The radial nerve is at particular risk during this approach but this can be reduced by pronation of the forearm, which moves the nerve away from the operative field.7
Kocher posterolateral extensile triceps sparing approach
Technique
This exposure is an extension of the limited exposures described earlier and involves the release of the collateral ligaments and capsule. A midline posterior skin incision is used. The triceps is elevated from the posterior aspect of the humerus, and dissected anteriorly from the brachioradialis and the extensor carpi radialis longus. The Kocher interval is identified and developed to expose the joint capsule. The anconeus is elevated from the ulna and the triceps attachment to the lateral epicondyle is also reflected posteriorly, leaving its insertion to the olecranon intact. The lateral collateral ligament is then released from the humeral origin, allowing dislocation of the elbow joint by applying a varus stress (Fig. 6.4).
Modifications
This approach was modified in the Mayo Clinic to include complete release of the triceps from the olecranon, reflecting the triceps mechanism and anconeus from lateral to medial. The triceps and anconeus sleeve is reflected from the tip of the olecranon by releasing Sharpey’s fibres (Fig. 6.5).2
Medial approach
Medial approaches to the elbow are less frequently used than lateral approaches to the joint. They may be indicated to address pathology of the ulnar nerve, injuries of the medial collateral ligament, fractures of the coronoid process and contracture release.
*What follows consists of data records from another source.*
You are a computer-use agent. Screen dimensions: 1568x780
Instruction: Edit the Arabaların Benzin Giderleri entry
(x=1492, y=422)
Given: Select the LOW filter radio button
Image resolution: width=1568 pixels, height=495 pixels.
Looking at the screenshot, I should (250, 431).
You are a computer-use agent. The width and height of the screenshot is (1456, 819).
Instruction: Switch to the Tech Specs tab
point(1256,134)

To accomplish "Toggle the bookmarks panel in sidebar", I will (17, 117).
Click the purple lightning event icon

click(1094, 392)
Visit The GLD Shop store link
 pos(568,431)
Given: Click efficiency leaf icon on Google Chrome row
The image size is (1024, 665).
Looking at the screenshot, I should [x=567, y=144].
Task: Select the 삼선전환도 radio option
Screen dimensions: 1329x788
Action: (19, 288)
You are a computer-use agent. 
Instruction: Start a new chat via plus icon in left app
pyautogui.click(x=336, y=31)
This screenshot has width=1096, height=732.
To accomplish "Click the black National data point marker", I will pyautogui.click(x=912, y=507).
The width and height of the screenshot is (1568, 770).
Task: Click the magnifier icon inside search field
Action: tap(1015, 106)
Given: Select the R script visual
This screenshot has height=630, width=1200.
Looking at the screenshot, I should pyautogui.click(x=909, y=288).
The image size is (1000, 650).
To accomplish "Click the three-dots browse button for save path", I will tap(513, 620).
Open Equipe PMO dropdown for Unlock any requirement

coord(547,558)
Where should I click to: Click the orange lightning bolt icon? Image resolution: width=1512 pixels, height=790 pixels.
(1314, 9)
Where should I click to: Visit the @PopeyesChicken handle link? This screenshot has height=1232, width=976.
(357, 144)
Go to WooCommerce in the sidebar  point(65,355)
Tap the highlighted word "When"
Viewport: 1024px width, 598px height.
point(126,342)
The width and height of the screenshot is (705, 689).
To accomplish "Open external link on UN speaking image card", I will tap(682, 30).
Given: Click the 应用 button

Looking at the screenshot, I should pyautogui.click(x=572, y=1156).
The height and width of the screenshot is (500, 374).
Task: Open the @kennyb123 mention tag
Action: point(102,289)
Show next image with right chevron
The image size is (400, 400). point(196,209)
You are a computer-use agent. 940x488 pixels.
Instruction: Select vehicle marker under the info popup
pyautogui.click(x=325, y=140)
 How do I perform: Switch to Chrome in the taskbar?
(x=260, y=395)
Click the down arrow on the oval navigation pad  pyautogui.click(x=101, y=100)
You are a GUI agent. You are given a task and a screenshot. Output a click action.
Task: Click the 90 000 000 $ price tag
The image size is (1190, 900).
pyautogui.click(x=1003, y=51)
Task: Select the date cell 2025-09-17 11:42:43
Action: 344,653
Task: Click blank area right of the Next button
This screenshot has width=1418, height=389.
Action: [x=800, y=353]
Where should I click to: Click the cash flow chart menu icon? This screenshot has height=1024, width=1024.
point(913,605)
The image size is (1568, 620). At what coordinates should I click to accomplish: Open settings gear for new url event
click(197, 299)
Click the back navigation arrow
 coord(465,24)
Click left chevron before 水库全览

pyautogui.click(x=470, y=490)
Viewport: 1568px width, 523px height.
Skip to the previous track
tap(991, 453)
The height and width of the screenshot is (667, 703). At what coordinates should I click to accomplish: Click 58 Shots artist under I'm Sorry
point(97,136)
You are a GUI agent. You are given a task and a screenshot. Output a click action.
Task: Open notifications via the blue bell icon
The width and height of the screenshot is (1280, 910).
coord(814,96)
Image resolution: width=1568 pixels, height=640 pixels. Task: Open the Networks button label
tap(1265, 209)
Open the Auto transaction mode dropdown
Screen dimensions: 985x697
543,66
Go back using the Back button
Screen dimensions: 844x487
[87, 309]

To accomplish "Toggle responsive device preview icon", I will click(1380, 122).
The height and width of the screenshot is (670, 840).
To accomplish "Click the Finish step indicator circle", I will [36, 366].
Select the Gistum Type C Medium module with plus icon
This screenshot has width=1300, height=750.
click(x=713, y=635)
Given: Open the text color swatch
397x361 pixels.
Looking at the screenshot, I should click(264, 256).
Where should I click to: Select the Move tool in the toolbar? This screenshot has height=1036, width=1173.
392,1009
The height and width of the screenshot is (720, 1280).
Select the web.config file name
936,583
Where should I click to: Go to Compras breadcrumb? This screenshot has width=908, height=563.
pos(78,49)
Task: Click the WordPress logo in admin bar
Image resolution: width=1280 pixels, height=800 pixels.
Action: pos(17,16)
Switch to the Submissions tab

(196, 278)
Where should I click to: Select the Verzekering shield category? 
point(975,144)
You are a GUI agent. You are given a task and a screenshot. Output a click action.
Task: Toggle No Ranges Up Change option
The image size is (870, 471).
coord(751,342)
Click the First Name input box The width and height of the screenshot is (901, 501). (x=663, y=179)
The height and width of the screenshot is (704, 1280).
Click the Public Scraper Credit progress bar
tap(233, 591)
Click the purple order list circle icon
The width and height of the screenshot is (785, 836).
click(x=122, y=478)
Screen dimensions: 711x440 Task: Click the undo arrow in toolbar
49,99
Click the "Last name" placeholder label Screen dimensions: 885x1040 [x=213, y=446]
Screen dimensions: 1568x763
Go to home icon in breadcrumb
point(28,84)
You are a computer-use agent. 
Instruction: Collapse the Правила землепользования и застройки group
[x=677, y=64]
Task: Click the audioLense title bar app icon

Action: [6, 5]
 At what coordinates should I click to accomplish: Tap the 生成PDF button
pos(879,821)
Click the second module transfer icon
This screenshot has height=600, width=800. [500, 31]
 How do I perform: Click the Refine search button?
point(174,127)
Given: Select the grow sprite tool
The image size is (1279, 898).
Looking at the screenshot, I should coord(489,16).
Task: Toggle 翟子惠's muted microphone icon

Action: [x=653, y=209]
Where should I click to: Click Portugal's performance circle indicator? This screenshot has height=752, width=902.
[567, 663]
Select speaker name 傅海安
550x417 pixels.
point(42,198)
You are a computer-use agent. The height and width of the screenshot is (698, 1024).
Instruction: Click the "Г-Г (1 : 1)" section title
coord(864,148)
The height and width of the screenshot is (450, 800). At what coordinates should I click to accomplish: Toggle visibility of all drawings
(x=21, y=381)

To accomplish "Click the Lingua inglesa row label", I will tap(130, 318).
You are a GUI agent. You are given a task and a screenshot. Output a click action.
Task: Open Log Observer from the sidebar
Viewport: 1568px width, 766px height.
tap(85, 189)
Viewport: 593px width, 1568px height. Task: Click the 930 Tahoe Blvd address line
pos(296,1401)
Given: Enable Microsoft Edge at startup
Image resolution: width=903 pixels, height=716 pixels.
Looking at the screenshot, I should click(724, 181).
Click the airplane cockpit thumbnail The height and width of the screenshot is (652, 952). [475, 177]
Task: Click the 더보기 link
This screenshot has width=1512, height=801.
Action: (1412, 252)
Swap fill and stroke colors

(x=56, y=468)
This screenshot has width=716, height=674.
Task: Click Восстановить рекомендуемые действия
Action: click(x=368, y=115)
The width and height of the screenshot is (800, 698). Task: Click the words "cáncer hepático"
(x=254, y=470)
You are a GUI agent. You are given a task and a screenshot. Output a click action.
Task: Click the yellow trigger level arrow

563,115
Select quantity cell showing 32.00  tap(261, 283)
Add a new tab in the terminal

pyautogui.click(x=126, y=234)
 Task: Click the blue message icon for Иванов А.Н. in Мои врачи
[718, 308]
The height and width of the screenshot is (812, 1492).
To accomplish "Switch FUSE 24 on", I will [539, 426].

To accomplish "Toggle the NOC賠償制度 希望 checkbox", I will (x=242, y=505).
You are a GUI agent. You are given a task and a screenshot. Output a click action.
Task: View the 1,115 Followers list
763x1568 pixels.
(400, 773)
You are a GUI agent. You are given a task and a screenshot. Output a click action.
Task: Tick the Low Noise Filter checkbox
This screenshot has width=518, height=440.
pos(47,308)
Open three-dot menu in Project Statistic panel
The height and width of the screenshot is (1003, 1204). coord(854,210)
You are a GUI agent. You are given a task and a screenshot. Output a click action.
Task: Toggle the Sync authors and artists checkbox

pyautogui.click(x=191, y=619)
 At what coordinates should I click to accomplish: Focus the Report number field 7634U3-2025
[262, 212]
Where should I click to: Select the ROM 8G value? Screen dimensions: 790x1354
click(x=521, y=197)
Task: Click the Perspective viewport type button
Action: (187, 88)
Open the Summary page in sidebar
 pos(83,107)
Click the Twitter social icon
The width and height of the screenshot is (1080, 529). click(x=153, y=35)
Recently, less invasive approaches through the pronator teres have been described for medial joint surgery, including medial ligament reconstruction and other procedures that affect medial structures.8
Extensile medial approach (Hotchkiss)9
Technique
The subcutaneous dissection must be performed cautiously to avoid injury to the medial antebrachial cutaneous nerve. This nerve can be localized running on top of the superficial fascia (Fig. 6.6A). The ulnar nerve should be identified proximally and mobilized. The medial intermuscular septum should then be released for a distance of about 5 cm. An incision is made on the supracondylar ridge 5 cm proximal to the medial epicondyle and continued distally towards the pronator and a portion of the common flexor tendon. A portion of the flexor carpi ulnaris tendon is left attached to the epicondyle posteriorly as this facilitates closure at the end of the procedure. A Cobb elevator is helpful in elevating the anterior structures from the distal humerus until a wide retractor can be introduced (Fig. 6.6B).